What do I get if Sachin becomes highest scorer, you may ask.

In order to celebrate this occasion I have created a cool sports dashboard in excel with some of the top test cricket players’ statistics. And, you get to learn how to make one. So read on and wish the little master many more successes.

Download the sports dashboards in excel and continue reading.

1. Find out which data you want to show in the dashboard

Not all data is important. Especially when you are creating a dashboard, it is vital to provide only data and insights that are necessary to draw conclusions. A simple rule of thumb is:

Your car is complex machine with thousands of parts, few micro-processors and tons of other stuff. But the driver dashboard shows only three (at most 4) data points at any time – speed of car, engine heat, tachometer showing how fast your engine is rotating. Few on/off indicators that wont bother you unless you need to notice: “seat belt sign, gear indicators, airbag status, batter status etc.”

» Material provided
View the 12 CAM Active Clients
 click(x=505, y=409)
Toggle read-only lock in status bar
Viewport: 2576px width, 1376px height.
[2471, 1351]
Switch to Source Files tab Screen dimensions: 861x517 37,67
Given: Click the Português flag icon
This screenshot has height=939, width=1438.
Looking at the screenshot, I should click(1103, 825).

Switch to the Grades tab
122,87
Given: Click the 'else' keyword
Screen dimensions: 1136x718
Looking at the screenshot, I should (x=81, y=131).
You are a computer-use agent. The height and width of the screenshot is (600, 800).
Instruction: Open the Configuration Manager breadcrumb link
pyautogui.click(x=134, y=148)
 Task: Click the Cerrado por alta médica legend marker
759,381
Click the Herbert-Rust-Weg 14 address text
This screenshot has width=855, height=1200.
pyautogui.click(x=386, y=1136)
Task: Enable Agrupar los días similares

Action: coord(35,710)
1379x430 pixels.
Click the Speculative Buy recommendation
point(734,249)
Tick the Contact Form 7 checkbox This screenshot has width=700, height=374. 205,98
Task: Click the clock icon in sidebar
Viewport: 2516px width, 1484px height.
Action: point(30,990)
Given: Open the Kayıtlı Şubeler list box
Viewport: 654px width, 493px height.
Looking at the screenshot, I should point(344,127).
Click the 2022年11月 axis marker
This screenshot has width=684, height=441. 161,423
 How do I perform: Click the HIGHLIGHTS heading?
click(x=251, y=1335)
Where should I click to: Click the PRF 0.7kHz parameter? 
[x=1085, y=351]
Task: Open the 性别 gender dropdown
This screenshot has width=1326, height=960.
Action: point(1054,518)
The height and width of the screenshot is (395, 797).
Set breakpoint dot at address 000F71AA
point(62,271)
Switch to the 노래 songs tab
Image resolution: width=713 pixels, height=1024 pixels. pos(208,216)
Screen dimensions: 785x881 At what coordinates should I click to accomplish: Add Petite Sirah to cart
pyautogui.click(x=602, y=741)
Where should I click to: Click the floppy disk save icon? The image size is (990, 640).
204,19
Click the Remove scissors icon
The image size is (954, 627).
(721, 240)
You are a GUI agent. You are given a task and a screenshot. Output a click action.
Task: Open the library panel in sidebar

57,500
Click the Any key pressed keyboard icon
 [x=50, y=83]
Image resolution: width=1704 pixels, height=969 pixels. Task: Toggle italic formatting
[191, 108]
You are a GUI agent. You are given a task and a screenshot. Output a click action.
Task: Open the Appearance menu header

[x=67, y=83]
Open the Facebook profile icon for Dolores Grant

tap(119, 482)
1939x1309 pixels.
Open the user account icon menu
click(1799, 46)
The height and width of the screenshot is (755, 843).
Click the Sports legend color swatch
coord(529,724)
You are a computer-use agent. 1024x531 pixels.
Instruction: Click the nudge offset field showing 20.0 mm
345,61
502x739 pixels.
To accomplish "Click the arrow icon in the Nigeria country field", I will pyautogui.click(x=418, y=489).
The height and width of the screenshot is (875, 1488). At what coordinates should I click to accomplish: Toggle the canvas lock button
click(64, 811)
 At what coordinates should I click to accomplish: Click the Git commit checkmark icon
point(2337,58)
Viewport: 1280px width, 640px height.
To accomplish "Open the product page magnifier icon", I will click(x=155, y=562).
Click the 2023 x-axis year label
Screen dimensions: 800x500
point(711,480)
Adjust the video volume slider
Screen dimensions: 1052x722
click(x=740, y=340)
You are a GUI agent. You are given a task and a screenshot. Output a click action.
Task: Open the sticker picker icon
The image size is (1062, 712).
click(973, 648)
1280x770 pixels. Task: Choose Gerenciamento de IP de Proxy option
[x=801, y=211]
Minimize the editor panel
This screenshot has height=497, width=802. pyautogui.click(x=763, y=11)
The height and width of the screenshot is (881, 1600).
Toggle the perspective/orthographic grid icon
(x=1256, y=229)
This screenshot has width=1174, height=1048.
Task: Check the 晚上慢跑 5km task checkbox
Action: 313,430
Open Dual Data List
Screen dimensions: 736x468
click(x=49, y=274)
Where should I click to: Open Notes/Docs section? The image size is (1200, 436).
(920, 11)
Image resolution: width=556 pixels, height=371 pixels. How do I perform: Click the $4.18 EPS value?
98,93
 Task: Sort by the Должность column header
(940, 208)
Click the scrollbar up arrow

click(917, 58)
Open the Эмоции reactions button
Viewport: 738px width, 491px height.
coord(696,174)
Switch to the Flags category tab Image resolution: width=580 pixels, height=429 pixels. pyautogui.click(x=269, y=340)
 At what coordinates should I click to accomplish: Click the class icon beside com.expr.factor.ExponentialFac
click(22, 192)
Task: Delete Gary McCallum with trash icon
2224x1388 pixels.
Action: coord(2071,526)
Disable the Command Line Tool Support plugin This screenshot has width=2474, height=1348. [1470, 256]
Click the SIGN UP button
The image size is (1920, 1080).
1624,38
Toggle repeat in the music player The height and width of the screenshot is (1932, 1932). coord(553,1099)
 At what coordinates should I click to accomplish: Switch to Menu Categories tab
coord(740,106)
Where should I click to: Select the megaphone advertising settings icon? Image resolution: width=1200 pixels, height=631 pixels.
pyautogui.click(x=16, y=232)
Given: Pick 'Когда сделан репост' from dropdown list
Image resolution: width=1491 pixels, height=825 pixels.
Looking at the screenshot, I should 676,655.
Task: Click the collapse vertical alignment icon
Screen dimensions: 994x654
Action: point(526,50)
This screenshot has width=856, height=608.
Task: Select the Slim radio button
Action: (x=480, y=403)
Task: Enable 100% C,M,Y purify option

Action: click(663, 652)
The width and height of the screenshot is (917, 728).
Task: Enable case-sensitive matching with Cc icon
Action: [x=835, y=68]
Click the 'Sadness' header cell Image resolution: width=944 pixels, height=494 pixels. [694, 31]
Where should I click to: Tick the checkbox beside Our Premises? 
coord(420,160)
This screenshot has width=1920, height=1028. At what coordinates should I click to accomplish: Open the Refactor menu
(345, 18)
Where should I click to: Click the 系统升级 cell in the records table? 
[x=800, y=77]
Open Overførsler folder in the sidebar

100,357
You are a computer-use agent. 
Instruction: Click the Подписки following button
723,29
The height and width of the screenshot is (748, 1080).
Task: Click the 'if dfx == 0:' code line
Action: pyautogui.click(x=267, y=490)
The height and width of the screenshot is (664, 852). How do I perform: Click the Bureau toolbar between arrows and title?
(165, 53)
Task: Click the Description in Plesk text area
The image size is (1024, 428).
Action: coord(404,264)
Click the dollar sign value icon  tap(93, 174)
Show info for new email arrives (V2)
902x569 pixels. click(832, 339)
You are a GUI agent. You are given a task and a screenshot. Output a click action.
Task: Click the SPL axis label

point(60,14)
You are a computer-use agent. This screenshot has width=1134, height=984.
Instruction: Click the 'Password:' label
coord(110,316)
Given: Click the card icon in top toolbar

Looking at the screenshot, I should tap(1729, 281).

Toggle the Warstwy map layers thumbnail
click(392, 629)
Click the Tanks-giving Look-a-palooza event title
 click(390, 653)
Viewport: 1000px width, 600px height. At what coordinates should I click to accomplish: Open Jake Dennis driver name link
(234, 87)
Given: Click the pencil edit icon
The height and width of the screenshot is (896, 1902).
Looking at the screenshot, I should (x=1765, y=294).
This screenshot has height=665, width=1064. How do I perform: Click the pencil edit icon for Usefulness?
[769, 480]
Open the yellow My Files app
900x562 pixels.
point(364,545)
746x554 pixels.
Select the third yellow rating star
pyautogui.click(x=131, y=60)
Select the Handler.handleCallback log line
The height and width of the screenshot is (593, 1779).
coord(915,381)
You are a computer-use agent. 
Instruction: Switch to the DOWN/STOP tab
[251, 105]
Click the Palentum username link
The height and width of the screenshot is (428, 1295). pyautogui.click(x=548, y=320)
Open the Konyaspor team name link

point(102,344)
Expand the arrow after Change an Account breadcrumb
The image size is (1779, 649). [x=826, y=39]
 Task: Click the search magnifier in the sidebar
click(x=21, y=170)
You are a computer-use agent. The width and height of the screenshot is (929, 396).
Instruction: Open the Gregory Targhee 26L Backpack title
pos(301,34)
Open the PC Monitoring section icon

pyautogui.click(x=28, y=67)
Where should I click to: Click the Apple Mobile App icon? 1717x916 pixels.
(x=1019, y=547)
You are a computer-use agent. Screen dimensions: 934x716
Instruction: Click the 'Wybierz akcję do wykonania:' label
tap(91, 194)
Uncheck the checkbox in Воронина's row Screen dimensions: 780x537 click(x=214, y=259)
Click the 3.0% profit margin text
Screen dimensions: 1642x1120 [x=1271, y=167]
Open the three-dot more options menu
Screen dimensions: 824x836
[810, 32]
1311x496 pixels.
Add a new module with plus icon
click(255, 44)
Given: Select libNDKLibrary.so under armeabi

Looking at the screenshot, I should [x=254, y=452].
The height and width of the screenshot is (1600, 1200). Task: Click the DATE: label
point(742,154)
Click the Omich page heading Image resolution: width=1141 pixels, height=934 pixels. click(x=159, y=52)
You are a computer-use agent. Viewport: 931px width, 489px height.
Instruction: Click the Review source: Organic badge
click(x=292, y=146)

» Written request 1
From the dashboard article, copy the passage from "In order to" up to and including "many more successes.".
» Written request 2
List the data points that the dashboard article says a car's driver dashboard shows.

» Written solution 1
In order to celebrate this occasion I have created a cool sports dashboard in excel with some of the top test cricket players’ statistics. And, you get to learn how to make one. So read on and wish the little master many more successes.

» Written solution 2
- Speed of car
- Engine heat
- Tachometer showing how fast your engine is rotating